Tell Me How You Really Feel is Australian rocker Courtney Barnett’s second studio album. Following on from her previous highly acclaimed work it sees her more raw and angry than ever, with a sharp wit throughout.
The album opens with Hopefulness, Barnett’s dark, creeping vocals accompanied by a dark guitar riff building to a foreboding drum beat and bass line. The song carries a feeling of dread and rings with the influences of early PJ Harvey and 90s grunge.
The tone is quickly flipped by the following track, City Looks Pretty. Its upbeat energy contrasts with Barnett’s introspective lyrics about feeling lonely amongst friends and welcomed by strangers. This contrast continues as she explores many personal and social themes, and her feelings of love, frustration and melancholy.
Her songs never feel too dejected though. Barnett infuses witty observations and humour into what could be seen as extremely depressing situations. In the hands of other musicians, it could be handled in a much more gloomy tone. This raises the whole collection from being a by-the-numbers sad person album to a more unique and enjoyable experience.

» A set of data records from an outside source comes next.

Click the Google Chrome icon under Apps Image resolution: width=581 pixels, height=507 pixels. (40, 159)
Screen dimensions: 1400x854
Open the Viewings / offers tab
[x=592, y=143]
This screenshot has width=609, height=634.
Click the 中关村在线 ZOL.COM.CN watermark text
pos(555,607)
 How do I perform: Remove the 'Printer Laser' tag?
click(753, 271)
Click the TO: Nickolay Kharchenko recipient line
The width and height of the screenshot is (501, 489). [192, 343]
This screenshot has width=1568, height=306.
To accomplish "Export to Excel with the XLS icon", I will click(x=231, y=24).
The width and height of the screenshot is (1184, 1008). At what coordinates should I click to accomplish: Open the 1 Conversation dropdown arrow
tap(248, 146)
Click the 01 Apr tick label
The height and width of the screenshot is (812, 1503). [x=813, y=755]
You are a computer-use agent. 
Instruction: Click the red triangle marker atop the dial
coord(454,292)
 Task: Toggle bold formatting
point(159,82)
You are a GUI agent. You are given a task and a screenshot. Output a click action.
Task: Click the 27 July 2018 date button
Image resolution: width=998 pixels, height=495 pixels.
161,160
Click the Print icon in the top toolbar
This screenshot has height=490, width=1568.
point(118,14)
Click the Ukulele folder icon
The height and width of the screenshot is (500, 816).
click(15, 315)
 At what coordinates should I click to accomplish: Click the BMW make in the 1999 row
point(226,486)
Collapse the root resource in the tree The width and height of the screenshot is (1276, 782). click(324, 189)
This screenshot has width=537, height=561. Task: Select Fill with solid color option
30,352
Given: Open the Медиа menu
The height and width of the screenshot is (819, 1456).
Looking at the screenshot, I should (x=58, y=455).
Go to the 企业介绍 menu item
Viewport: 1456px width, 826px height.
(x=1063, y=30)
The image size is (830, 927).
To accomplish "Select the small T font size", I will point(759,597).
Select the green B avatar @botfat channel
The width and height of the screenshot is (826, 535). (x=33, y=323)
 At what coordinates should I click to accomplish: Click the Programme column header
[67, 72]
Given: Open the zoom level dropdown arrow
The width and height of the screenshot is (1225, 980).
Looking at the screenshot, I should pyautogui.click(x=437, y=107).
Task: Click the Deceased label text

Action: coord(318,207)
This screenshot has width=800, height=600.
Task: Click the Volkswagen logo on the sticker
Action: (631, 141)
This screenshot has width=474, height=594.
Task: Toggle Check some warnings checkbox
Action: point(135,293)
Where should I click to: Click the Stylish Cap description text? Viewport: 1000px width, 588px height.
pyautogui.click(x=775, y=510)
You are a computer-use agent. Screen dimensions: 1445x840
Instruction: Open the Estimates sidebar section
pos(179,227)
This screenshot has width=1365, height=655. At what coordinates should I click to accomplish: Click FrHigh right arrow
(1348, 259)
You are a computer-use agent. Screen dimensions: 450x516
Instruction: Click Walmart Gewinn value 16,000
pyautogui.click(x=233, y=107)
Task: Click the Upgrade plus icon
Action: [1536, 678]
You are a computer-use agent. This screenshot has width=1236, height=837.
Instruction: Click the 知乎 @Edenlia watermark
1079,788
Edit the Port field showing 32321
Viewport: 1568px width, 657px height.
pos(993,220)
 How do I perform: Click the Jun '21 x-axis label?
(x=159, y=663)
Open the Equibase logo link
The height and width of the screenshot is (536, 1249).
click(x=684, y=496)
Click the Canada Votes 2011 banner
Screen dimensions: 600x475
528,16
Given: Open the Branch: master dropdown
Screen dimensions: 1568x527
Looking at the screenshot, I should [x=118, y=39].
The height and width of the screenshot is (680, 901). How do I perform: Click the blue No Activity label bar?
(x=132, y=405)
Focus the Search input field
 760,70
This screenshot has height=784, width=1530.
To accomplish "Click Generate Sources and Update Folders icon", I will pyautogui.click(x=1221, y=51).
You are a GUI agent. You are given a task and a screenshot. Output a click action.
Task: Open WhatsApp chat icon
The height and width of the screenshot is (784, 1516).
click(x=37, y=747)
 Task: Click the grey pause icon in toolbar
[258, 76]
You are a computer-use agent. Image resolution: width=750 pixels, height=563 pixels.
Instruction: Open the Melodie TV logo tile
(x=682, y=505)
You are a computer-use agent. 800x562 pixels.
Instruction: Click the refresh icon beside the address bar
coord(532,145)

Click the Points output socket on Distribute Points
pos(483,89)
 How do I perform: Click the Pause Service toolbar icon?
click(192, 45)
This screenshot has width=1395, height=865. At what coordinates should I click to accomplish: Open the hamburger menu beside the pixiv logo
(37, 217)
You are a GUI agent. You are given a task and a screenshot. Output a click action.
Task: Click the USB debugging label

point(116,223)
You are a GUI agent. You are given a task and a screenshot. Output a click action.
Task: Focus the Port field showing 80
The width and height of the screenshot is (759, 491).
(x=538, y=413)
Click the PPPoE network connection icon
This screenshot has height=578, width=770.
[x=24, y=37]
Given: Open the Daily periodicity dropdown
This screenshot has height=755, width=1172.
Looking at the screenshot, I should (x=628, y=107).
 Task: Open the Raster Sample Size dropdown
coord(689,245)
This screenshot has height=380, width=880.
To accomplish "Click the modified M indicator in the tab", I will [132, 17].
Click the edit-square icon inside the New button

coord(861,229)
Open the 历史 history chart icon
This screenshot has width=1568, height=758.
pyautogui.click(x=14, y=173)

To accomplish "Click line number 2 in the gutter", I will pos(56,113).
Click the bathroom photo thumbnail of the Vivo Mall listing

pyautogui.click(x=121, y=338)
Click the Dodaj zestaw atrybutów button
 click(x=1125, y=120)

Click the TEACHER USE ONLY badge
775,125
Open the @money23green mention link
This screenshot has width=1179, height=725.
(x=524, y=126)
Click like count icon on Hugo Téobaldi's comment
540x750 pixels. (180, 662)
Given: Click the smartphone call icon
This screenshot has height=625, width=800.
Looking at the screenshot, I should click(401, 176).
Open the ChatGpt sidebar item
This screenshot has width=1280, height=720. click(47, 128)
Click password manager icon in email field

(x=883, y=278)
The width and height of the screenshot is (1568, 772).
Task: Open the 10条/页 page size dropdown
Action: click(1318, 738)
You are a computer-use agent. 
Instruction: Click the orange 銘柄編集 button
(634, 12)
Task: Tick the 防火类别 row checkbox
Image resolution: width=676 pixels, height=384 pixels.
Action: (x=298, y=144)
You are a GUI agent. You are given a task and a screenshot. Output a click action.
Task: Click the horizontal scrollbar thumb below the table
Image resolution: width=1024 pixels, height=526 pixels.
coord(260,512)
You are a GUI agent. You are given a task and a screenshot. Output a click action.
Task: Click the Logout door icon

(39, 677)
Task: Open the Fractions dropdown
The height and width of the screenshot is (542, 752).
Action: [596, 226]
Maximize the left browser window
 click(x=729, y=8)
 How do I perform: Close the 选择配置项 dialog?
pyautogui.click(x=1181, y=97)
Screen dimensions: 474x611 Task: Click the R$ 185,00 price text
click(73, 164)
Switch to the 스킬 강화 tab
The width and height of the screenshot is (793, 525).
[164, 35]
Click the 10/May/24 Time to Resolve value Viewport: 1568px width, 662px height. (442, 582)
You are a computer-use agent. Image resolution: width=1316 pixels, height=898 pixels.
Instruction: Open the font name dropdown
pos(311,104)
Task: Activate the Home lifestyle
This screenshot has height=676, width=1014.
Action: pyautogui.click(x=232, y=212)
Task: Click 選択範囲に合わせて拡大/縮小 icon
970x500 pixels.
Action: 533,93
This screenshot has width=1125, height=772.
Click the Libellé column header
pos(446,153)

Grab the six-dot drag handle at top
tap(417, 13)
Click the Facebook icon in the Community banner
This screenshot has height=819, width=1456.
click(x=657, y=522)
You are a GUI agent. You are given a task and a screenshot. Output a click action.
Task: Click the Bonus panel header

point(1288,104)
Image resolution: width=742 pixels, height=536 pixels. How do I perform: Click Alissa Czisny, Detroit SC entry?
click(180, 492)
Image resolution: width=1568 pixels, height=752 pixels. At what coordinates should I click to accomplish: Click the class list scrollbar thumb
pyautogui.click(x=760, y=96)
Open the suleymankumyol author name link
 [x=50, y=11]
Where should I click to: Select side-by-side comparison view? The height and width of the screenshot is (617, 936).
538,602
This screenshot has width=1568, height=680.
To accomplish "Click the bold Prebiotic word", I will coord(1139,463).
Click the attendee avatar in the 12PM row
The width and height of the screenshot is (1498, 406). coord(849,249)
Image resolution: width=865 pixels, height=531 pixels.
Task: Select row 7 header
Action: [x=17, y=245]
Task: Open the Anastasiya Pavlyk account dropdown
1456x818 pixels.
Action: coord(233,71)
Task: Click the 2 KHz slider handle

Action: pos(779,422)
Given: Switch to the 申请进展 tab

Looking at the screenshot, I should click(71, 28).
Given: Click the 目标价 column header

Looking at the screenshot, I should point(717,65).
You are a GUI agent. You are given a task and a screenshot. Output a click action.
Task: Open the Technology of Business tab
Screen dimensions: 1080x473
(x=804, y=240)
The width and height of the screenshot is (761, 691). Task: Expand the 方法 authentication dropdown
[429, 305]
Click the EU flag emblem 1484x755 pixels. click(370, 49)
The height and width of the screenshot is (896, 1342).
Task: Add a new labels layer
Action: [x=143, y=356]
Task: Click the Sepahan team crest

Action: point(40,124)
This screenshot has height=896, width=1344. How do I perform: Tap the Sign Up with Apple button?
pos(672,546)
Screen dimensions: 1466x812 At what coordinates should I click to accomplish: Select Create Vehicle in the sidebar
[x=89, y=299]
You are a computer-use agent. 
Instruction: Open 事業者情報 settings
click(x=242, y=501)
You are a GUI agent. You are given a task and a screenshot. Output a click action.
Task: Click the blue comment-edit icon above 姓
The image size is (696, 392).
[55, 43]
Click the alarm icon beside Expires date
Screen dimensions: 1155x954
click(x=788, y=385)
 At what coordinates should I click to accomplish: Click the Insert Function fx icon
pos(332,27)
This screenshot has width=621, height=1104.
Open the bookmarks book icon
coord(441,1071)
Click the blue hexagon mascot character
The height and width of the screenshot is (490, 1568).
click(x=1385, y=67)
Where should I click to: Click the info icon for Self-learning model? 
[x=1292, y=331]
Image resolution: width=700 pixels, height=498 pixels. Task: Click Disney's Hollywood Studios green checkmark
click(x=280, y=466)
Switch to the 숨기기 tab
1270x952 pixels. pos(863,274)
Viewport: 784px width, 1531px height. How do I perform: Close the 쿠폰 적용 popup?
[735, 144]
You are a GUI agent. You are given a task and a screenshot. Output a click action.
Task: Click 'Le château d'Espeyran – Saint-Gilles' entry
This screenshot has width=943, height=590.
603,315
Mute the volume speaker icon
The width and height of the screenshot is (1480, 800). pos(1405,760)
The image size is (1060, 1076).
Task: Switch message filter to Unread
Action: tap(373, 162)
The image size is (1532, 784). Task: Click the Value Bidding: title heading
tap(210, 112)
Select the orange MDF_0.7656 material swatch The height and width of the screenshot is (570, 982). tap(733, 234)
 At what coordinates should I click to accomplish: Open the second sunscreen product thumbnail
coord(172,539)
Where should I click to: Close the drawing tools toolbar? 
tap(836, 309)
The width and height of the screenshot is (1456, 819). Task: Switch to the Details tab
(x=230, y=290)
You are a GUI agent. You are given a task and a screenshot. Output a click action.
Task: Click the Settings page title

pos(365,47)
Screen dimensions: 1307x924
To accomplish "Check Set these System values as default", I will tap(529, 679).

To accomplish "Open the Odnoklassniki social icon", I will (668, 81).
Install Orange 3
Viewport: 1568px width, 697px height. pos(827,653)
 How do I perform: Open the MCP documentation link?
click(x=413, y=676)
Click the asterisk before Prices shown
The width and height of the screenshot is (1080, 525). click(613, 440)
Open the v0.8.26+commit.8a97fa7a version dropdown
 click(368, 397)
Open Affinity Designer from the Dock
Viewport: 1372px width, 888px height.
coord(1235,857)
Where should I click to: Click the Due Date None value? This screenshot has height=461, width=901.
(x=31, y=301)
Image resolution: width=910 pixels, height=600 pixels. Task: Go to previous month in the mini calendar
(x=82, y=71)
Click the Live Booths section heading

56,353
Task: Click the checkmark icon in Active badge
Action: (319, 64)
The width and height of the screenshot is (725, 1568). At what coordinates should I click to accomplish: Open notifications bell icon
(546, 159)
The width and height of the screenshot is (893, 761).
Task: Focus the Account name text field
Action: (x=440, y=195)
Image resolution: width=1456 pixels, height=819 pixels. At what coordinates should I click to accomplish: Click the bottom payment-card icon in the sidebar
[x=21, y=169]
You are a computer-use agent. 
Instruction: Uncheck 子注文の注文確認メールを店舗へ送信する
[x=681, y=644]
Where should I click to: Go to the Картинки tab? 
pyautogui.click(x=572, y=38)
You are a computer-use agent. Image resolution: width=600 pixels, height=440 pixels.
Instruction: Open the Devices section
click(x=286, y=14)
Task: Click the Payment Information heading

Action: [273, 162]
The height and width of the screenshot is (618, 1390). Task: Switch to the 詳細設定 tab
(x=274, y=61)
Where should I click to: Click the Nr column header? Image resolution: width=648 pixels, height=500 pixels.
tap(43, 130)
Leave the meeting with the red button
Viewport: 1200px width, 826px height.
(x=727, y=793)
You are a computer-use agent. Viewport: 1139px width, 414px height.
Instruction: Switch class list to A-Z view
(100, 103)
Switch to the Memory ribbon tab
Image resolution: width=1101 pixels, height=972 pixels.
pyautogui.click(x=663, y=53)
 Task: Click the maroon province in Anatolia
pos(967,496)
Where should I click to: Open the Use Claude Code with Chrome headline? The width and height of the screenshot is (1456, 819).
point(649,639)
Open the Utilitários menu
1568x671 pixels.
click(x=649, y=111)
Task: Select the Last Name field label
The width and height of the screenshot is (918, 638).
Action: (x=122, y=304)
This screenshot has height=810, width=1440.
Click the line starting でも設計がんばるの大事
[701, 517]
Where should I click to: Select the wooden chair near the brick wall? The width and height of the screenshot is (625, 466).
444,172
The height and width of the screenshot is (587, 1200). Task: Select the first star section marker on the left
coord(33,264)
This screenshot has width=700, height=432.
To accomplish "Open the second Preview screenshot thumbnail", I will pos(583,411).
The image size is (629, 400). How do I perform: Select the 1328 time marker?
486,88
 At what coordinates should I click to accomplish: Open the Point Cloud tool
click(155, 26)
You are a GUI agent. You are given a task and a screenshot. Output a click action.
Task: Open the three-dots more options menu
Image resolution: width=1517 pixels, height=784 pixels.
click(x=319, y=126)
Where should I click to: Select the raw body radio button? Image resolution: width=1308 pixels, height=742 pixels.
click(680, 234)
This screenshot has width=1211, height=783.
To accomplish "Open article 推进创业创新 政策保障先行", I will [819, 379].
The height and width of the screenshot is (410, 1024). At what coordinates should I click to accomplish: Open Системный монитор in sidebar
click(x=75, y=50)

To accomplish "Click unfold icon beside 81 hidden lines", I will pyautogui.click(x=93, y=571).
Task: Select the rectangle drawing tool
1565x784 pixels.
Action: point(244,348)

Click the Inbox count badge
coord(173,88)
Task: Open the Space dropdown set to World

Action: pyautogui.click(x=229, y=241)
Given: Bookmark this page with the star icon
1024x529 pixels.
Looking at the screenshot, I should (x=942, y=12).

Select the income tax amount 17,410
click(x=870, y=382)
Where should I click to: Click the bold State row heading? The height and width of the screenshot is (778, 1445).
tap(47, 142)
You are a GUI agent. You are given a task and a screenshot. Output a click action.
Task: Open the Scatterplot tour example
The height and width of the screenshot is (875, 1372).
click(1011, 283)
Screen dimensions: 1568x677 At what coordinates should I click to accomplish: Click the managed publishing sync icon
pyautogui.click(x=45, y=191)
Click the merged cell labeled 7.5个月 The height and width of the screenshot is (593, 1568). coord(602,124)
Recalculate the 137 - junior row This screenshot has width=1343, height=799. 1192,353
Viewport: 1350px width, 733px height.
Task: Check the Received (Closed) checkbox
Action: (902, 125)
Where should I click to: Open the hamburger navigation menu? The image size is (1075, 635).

Various musical influences are heard throughout, from Americana to country to grunge and punk. The punk influences are especially prominent in two of the best tracks, Nameless and Faceless and I’m Not Your Mother, I’m Not Your Bitch. Set right in the middle they take Barnett’s passive-aggressive attitude to the world and turn it into full on confrontational aggression, making these both most interesting and exciting tracks on the album.
Both songs are equal parts humour and aggression too, with Barnett mocking men who hate women, but also acknowledging the fear of such men. This works as a bridge into Barnett’s perspective on more social themes and makes for another smart shake up in the album. Her anger peaks in I’m Not Your Mother, I’m Not Your Bitch which is the loudest, shortest and heaviest song on the album and by far the best.
Barnett packs a lot into Tell Me How You Really Feel but it never feels overcrowded. Her acute observations and constant shifts through rock sub-genres keep the album from ever falling flat.